It sounds like the "normal range" of meds may not be high enough if you're continuing to have seizures -- either that, or you need to try a different med to see if it will do a better job. I hope you're feeling better today.

:hugs:
 
Thanks for your concern Nakamova. I am having a much better day today. Hopefully the day will continue like that. I think it may end up a different med. although I am really hoping that I can balance out on the Tegretol. I have only been on this dose for a little while so hopefully things will settle down. It is my first lot of medication for epilepsy and I don't see my neuro until first week in June. He is six hours away by car so it is a bit hard to just call in. Can't get one closer. I still have trouble accepting the fact that I have epilepsy as I do not get tonic clonics and I don't fit the description of what I have perceived to be epileptic (shows my ignorance). It is this forum that has made me realize that there are so many different symptoms and types and I now know for sure that I have had it for longer than I thought. I was starting to feel like a hypochondriac because I had so many things not right with me and no answers to them. Now I read some of the posts on here and some of them are singing my song. If I can relax with it a little more and accept it, I am sure that I won't be quite so frustrated with it.
 
The whole process is frustrating -- it would be great if they could perfectly match the meds to the individual person without all the trial-and-error.

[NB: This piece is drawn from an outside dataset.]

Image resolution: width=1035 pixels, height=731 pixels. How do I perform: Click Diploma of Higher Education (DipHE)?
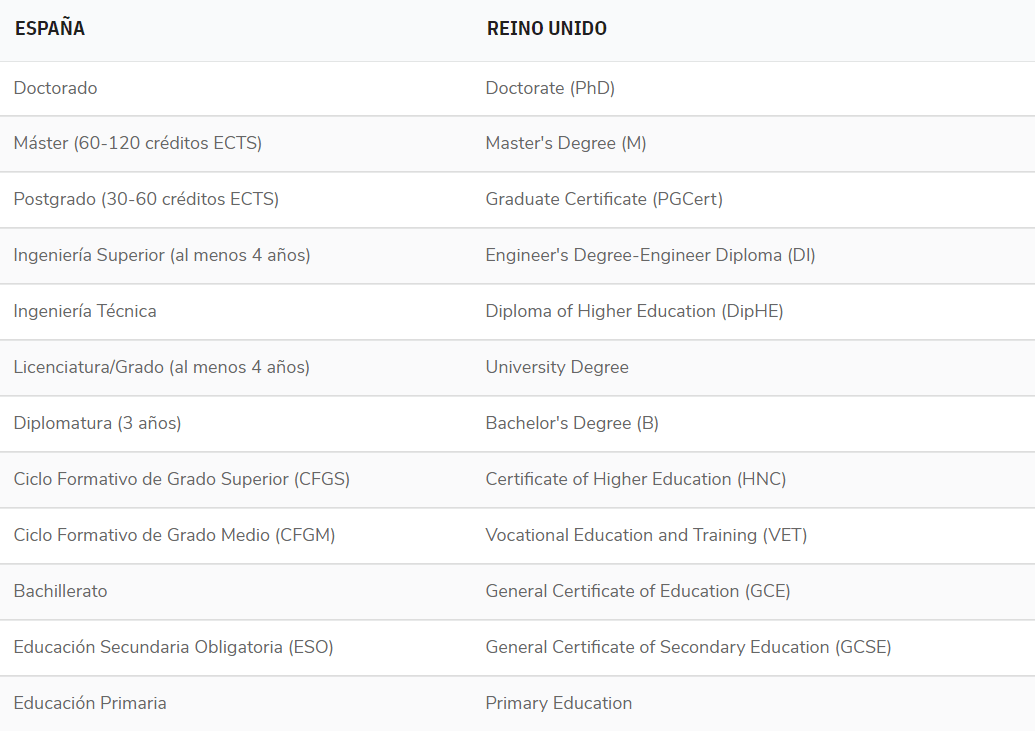(634, 312)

And it would be even better if they could prevent the seizures in the first place...
 
:agree:
I've often thought that with all the advances in genetic testing and blood testing researchers should at the very least be able to test to determine which medications somebody will react to or which medications someone will be resistant to (ie. that won't work). That could narrow the scope of medications to be tried considerably. If researchers work toward this, it may eventually lead to the more desirable option, of zeroing in on the exact medication(s) that will work for an individual.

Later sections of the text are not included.